SOURCE: DEA TRAINING GUIDE

SOURCE: DEA TRAINING GUIDE

Taken together, the three drugs can be risky and cause respiratory depression, overdose and death. But when used under medical supervision, they enable individuals with painful and disabling conditions to improve their quality of life and restore bodily functions.

Holy Trinity was never used originally to refer to any medication combination prescribed by physicians caring for pain patients. But with the advent of the opioid crisis, the term is being used as a scare tactic by law enforcement and even some medical providers to deny patients a combination of medications previously used successfully.

The unintended consequence of this careless usage has been the deaths and needless renewal of pain and disability for patients who were being safely prescribed these medications.  

There is no one-size-fits-all treatment for chronic severe centralized pain. In fact, the current Pain Management and Dosing Guide from the American Pain Society lists opioids plus other central nervous system depressants and valium (a diazepine) as potential treatments for neuropathic pain.

It is well acknowledged that successful treatment often requires polypharmacy regimens tailored to the needs of individual patients to achieve pain relief and provide quality of life. The potential risks of using multiple medications can be reduced by prescribing both long-acting forms of these drugs and by directing patients to take them separately. 

To use the Holy Trinity as an inflammatory term is to demonize certain medications that have been abused by addicts while being used successfully by intractable pain patients. The use of this derogatory term has caused the undeserved transference of the deeply held negative societal bias against “addicts” onto some of the frailest and medically complex patients, many of whom are struggling to achieve some quality of life. 
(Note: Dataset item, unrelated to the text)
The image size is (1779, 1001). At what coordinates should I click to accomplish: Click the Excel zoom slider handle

According to the CDC, about 20 percent of adults in the U.S. have chronic pain and 8 percent have severe “high impact” chronic pain that frequently limits their life or work activities. The 2011 Institute of Medicine report puts the number of Americans with pain at 100 million, which is more than those living with diabetes, heart disease and cancer combined.
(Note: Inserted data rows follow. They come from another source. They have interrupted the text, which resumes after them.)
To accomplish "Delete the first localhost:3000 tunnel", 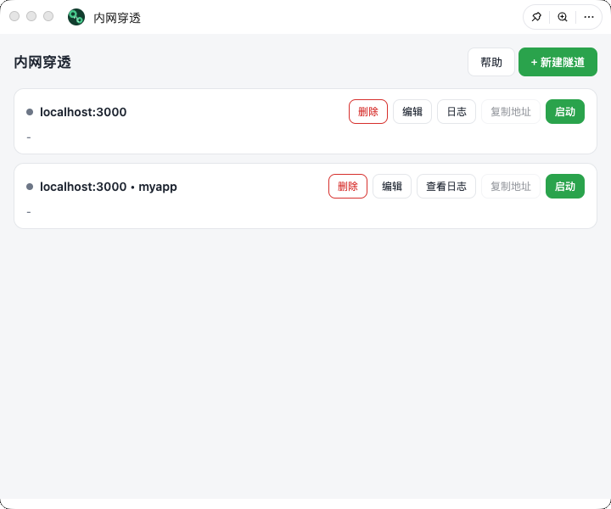I will [x=367, y=112].
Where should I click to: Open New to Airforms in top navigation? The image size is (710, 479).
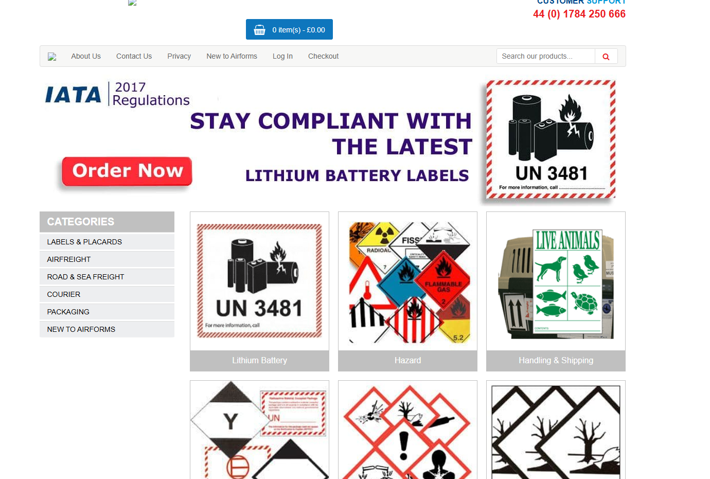point(232,57)
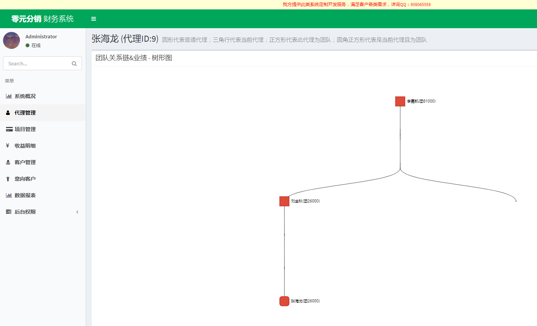Viewport: 537px width, 326px height.
Task: Click the 代理管理 user icon
Action: coord(8,113)
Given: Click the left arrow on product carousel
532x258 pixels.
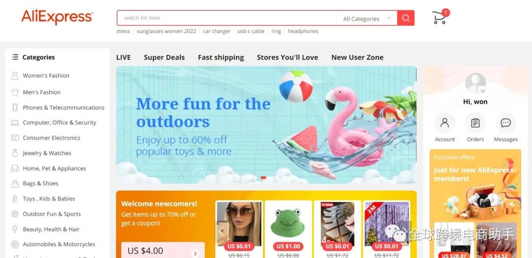Looking at the screenshot, I should (222, 231).
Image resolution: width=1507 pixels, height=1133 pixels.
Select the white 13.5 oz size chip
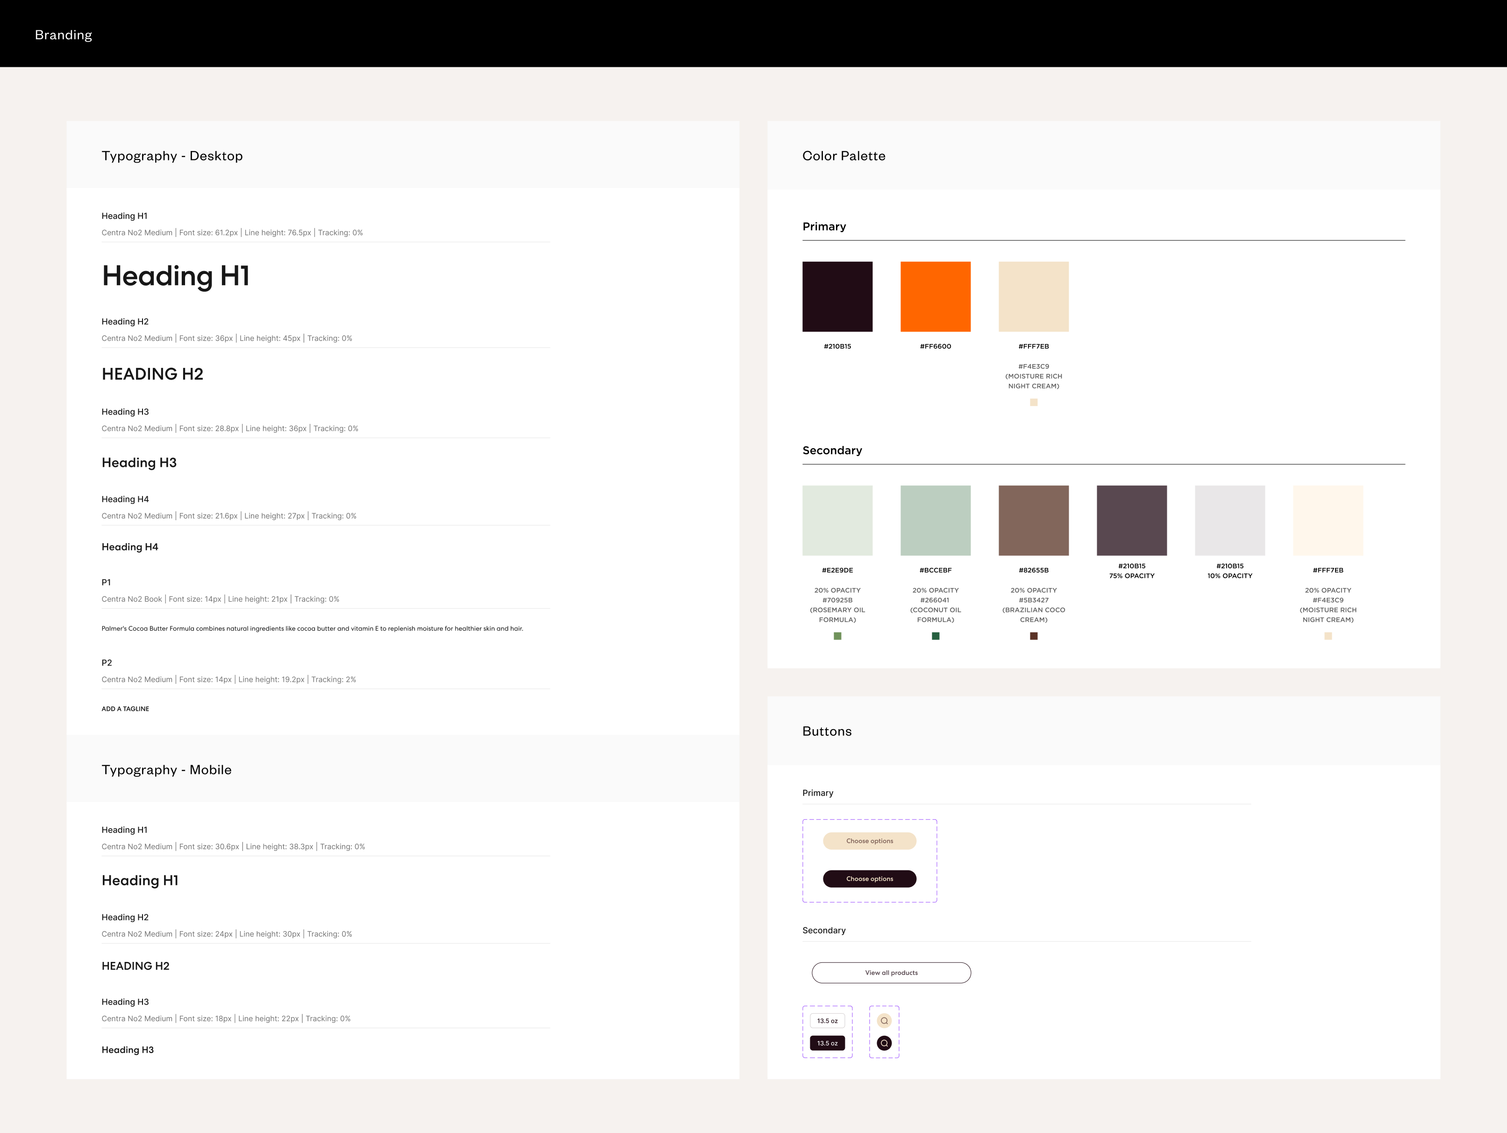pos(827,1021)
The difference between the two reports highlights some of the issues with using and understanding statistics.  However, no matter which report you use, both numbers represent a staggering number of Americans living in pain who deserve effective treatment.

Let’s lose the term Holy Trinity and allow doctors to prescribe whatever medications they deem necessary for the restoration of function and the relief of pain in their patients. Name calling and the use of disrespectful terminology doesn’t solve either the problem of addiction or the problem of pain.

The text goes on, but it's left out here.